▶ **Work to complete**:
A – Reproduce the part of the Blur concert review from "And while Damon" to "buy the singles.".
B – List every song title named in the Blur concert review.

▶ **Selected passage**:

○ ○ ○ ○

BLUR rounded off a brilliant year with a rousing concert in Brighton on Thursday, December 11, which marked the penultimate date in a very long tour.

Having first caught up with them at the Astoria in May this year, following the release of their brilliant album, Think Tank, it was refreshing to note that the set they produced in Brighton was a slightly different, if not more quirky, one than the London crowd-pleaser.

And while Damon Albarn’s voice showed signs of wear and tear during some of the more difficult vocal moments, and a microphone stand kept getting in the way of the frontman’s stage positioning, this was another quality turn, which served as a timely Christmas present to their dedicated fans.

In terms of set-list, too, this was one which rewarded the more committed fanatics, rather than those who merely buy the singles.

Hence, the highlights included a rare live outing for the brilliant Sing (played at the start of the encore), and equally rare outings for Bad Head, To The End, and She’s So High (which Damon confessed was the single that ‘did it for him’ with Justine Frischmann, of Elastica fame).

○ ○ ○ ○

▶ **Supplied information**:
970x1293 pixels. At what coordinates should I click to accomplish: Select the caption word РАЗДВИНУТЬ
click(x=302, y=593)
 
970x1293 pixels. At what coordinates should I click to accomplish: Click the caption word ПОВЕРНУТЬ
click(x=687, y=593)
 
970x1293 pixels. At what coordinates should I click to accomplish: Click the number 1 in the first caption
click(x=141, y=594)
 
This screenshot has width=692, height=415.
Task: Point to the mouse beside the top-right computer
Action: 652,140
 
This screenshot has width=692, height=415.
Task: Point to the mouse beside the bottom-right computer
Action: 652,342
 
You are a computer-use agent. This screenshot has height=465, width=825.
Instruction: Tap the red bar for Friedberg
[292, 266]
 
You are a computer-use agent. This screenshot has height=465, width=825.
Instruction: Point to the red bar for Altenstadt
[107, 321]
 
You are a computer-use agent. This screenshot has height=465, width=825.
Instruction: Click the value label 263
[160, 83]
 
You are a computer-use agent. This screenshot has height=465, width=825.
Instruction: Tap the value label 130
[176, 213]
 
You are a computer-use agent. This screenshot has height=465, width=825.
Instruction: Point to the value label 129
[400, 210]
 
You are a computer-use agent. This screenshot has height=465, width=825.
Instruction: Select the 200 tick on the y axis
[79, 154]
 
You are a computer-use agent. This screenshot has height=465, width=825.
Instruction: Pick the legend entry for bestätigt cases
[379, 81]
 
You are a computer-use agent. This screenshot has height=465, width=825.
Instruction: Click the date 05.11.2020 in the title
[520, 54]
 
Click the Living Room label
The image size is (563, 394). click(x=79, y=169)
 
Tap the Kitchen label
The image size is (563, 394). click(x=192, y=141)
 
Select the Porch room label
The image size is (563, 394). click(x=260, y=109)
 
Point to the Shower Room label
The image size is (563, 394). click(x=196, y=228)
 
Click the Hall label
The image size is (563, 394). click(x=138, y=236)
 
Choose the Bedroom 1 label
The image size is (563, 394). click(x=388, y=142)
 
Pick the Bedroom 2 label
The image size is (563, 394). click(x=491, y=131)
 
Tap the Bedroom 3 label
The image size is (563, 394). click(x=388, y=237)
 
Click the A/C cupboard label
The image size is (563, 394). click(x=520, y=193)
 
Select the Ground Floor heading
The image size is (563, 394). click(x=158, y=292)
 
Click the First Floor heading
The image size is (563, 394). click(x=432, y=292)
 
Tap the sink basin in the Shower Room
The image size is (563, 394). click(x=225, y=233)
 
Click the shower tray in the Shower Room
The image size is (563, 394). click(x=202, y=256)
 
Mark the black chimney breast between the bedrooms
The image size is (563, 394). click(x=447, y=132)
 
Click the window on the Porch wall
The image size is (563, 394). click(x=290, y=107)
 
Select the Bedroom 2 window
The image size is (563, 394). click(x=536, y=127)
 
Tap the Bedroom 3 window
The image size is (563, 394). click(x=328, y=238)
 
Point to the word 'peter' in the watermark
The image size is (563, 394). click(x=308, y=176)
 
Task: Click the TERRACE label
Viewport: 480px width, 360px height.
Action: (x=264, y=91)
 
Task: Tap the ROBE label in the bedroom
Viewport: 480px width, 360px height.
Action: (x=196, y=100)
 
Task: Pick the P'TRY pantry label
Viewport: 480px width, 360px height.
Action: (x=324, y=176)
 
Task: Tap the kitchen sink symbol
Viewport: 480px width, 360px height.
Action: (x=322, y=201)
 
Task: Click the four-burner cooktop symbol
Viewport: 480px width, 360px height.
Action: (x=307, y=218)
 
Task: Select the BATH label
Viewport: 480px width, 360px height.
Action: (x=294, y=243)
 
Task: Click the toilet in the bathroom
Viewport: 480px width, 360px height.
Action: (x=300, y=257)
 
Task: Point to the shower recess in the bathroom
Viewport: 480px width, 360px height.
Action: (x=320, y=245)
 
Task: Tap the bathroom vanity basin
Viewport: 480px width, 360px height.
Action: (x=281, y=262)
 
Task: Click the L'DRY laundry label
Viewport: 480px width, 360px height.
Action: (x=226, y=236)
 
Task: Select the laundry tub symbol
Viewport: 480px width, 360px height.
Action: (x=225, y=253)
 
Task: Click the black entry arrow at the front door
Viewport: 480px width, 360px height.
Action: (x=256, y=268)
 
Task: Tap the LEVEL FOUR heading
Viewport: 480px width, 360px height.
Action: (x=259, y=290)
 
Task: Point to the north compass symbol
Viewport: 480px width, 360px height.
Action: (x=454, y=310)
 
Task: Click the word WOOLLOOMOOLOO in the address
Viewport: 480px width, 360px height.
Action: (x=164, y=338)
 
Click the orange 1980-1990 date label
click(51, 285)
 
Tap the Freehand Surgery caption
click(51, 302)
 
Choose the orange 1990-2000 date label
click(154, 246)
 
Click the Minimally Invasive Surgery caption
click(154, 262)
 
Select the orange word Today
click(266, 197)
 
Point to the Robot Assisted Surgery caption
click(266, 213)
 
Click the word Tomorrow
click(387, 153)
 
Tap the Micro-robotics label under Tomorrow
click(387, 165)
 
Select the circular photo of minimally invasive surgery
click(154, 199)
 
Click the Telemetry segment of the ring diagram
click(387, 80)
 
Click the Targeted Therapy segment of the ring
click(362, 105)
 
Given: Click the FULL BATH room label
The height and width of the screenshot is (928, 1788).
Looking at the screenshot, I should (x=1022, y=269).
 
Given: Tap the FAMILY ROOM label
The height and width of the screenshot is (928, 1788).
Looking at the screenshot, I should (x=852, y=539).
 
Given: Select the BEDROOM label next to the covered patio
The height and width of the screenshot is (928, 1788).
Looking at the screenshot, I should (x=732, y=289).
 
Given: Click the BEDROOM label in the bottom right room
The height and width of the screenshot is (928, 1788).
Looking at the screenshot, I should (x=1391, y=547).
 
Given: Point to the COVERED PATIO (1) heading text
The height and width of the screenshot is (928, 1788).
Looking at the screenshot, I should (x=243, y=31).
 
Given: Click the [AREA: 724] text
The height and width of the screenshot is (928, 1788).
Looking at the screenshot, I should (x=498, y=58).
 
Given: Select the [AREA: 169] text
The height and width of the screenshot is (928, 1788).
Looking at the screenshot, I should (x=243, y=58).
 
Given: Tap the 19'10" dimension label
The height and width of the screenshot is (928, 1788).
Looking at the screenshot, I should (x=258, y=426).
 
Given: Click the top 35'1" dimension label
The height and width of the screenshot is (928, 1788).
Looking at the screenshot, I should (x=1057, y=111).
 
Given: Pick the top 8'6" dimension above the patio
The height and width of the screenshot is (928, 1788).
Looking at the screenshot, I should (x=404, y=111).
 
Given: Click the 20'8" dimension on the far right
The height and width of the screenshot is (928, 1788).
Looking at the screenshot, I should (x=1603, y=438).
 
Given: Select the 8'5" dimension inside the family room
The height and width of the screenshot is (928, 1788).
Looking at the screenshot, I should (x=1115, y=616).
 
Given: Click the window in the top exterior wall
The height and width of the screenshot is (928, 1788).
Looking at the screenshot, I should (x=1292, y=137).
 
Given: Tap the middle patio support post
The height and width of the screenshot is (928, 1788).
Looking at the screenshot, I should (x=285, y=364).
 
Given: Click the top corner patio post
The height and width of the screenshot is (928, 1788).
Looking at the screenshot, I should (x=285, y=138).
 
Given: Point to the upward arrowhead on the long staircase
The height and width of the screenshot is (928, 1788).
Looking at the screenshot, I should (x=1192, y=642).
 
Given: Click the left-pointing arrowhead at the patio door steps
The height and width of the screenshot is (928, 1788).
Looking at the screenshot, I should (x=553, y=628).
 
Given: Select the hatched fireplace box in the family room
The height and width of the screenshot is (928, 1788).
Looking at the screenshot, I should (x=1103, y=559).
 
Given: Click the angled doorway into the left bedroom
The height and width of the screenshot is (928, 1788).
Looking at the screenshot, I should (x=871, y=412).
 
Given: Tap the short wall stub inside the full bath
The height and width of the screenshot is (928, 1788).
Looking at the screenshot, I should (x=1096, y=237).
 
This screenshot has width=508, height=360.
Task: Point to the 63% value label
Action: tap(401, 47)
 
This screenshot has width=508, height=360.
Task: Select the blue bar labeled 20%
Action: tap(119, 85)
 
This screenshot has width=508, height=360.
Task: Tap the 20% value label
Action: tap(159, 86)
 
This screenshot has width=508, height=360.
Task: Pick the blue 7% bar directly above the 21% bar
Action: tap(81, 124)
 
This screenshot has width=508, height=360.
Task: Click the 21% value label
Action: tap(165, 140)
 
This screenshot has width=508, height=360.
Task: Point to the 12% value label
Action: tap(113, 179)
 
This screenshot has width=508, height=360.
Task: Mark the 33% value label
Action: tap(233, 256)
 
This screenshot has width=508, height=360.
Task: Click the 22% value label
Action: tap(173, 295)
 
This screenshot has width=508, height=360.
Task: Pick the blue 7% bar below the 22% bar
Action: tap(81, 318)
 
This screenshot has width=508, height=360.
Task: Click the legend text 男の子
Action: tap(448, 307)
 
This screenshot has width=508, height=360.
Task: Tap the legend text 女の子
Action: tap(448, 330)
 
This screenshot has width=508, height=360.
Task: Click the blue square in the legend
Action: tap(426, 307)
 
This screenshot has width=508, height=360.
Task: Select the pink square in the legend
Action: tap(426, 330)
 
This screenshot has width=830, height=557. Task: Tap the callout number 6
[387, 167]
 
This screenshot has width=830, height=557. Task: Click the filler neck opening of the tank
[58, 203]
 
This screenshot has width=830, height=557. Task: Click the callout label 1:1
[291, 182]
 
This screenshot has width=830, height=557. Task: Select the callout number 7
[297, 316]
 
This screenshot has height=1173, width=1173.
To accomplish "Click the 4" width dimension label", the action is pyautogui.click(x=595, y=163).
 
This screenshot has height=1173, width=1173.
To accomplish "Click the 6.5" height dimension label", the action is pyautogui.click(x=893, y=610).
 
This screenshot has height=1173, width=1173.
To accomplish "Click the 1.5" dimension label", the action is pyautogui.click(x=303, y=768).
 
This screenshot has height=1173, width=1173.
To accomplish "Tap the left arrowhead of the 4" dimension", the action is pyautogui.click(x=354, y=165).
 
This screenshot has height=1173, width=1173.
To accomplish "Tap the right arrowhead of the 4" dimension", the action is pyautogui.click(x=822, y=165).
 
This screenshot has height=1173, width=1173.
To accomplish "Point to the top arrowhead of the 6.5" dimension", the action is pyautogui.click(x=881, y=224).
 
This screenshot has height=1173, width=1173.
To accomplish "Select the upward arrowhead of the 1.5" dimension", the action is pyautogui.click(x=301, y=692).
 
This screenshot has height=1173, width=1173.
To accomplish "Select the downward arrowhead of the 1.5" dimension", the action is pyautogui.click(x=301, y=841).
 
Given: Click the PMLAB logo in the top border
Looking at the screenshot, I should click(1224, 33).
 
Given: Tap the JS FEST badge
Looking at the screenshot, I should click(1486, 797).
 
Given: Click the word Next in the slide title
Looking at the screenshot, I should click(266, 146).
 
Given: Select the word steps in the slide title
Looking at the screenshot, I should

○ ○ ○ ○

▶ **Answers to the exercises**:
A –
And while Damon Albarn’s voice showed signs of wear and tear during some of the more difficult vocal moments, and a microphone stand kept getting in the way of the frontman’s stage positioning, this was another quality turn, which served as a timely Christmas present to their dedicated fans.

In terms of set-list, too, this was one which rewarded the more committed fanatics, rather than those who merely buy the singles.

B –
Sing
Bad Head
To The End
She's So High